Jean-Paul Hermann : Le « plafond de verre » qui brime les femmes, c’est une réalité pour vous ? Vous avez bien réussi pourtant.

Claudine Hermann : Personnellement je n’en ai pas souffert, mais je fais partie des quelques femmes qui sont « l’arbre qui cache la forêt ».  Je suis très engagée dans l’association Femmes & Sciences (www.femmesetsciences.fr), qui avec ses partenaires Femmes et Mathématiques et Femmes Ingénieurs témoigne auprès des jeunes, filles et garçons, dans les collèges et les lycées, de la variété des métiers scientifiques et techniques et du plaisir qu’ils procurent. Nous suivons par des statistiques l’évolution du « plafond de verre », sommes vigilantes sur la présence des femmes dans les comités de la recherche, etc. Cette question du plafond de verre est devenue d’actualité, il y a eu une prise de conscience ces quinze dernières années au niveau européen puis français.

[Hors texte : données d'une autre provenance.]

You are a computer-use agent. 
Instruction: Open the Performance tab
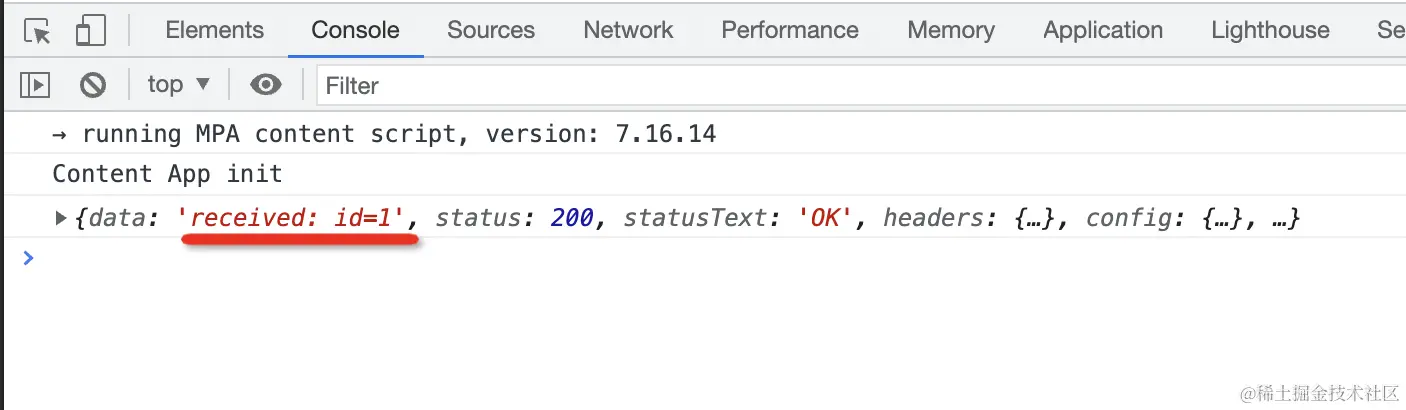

Pour l’instant les extrapolations  sont peu encourageantes : si l’accroissement actuel se maintient au même rythme, la parité chez les professeurs d’université en Sciences devrait être atteinte en 2138 ; nous espérons que, grâce aux actions conjuguées de toutes et tous,cette tendance va s’accélérer et que de notre vivant la situation se sera améliorée.